Saturday “Moments That Matter” #80: The Truth About Why Most Partnerships Don't Work (And How Yours Can)


#80: Why Partnerships Fail (And What Makes Them Last)

New Series: Partnerships That Matter: How to Build Relationships That Drive Impact


Here's a question that keeps mission-driven leaders up at night:

Why do so many partnerships start with enthusiasm and end in frustration?

You've been there. The promising partnership that fizzled. The collaboration that looked perfect on paper but fell apart in practice. The relationship that started with shared vision but got derailed by misaligned priorities, unspoken expectations, or just the exhausting reality of trying to work across different organizations.

If you're a leader in healthcare, government, or the nonprofit sector, you know that partnerships aren't optional. Your mission is too big, too complex, too important to tackle alone. You need partners—across departments, across sectors, across communities.

But here's what nobody tells you: Most partnerships fail. Not because people don't care, but because they skip the hard conversations at the beginning and pay the price later.

This is the first post in our Partnerships That Matter series, and it's about understanding why partnerships fail so you can build ones that actually last—and create the impact you're working toward.


The Partnership Paradox: Why Good Intentions Aren't Enough

Let's start with a hard truth: Shared mission isn't enough to sustain a partnership.

You might both care deeply about improving community health, or reforming education policy, or addressing homelessness.
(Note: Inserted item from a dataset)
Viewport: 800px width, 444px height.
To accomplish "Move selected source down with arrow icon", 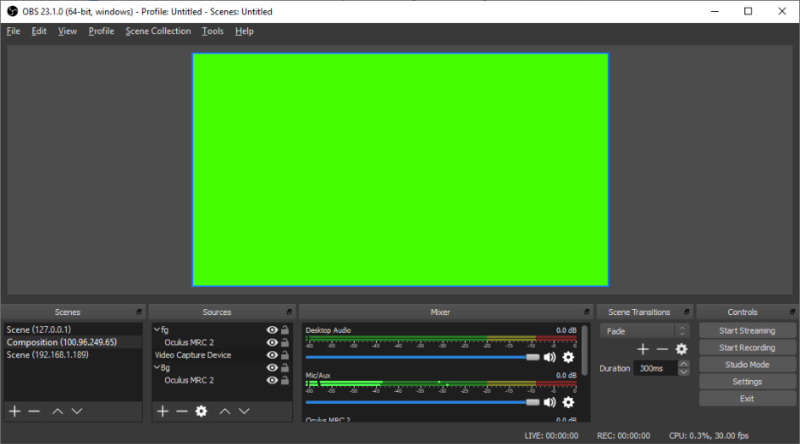I will [244, 411].
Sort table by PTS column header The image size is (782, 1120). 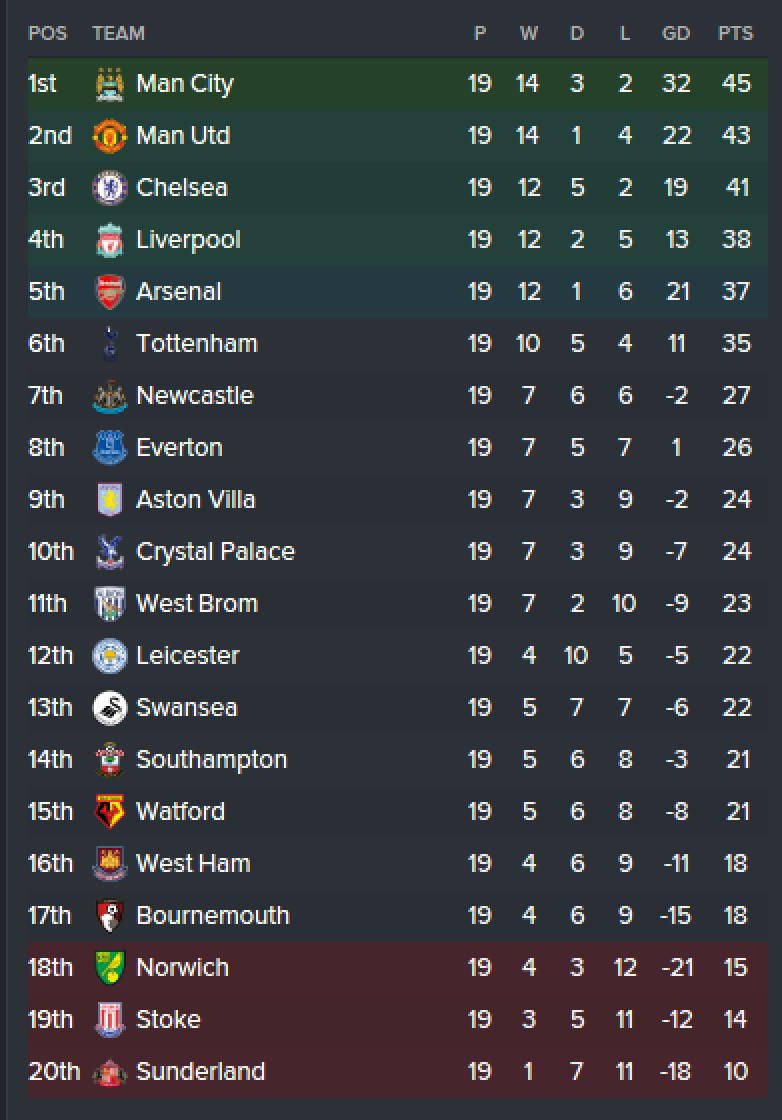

That shared passion brings you together. But it won't keep you together when priorities diverge, resources get tight, or you discover you have fundamentally different approaches to the work.

The paradox is this: The partnerships that matter most—the ones that could create transformational change—are also the hardest to sustain. Why? Because meaningful partnerships require navigating difference, not just celebrating similarity.

John Kania and Mark Kramer, who developed the collective impact framework through the Stanford Social Innovation Review, studied hundreds of cross-sector partnerships. Their research revealed something striking: successful partnerships don't happen because organizations are perfectly aligned. They happen because partners commit to ongoing communication, mutual accountability, and shared measurement of success.

In other words, great partnerships aren't built on perfect alignment. They're built on honest conversation about where you're not aligned.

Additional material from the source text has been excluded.